Copy the entries word for word, starting at the line that contains "This screenshot has" and ending with the last of the entries, both ends included. Leave the pictures out of your copy.

##############################

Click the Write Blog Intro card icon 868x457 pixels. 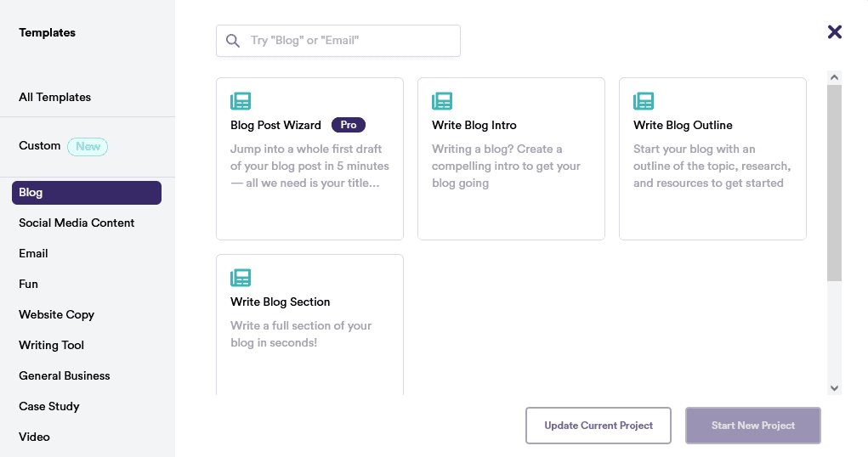pos(442,101)
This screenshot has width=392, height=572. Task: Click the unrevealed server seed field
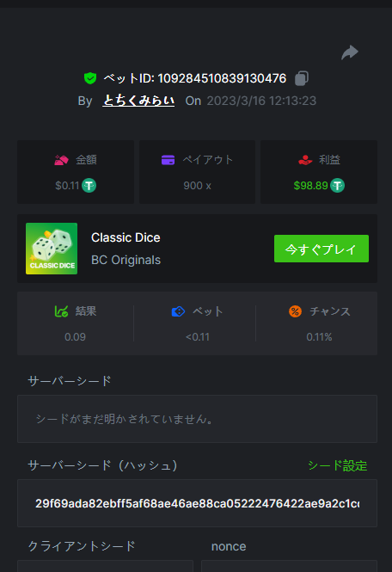[197, 419]
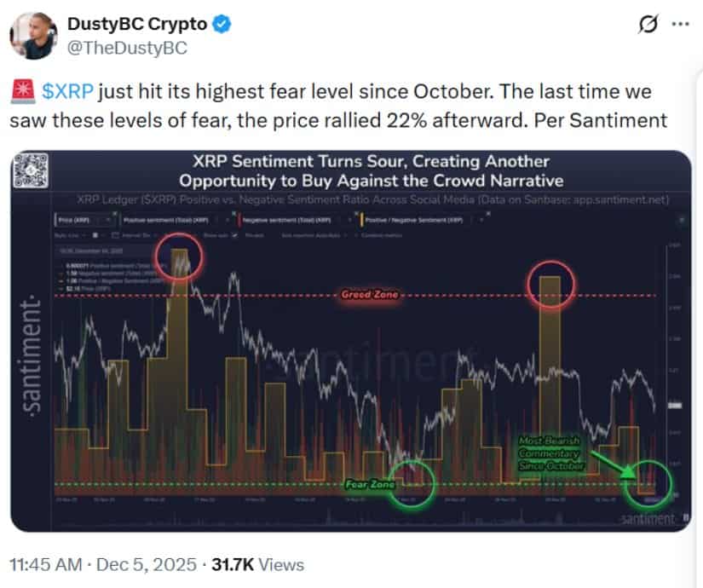Click the blue verified badge
Image resolution: width=703 pixels, height=588 pixels.
(x=221, y=24)
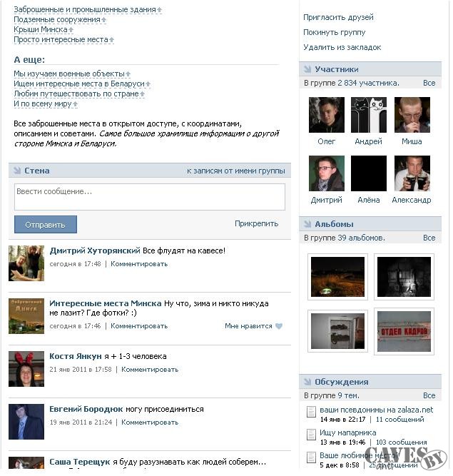Click the heart icon next to Мне нравится

pos(279,327)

##############################

EXERCISE RESULT ->
This screenshot has width=392, height=572. Task: Click the unrevealed server seed field
[197, 419]
Click the blue verified badge
Image resolution: width=703 pixels, height=588 pixels.
(x=221, y=24)
Click the heart icon next to Мне нравится

pos(279,327)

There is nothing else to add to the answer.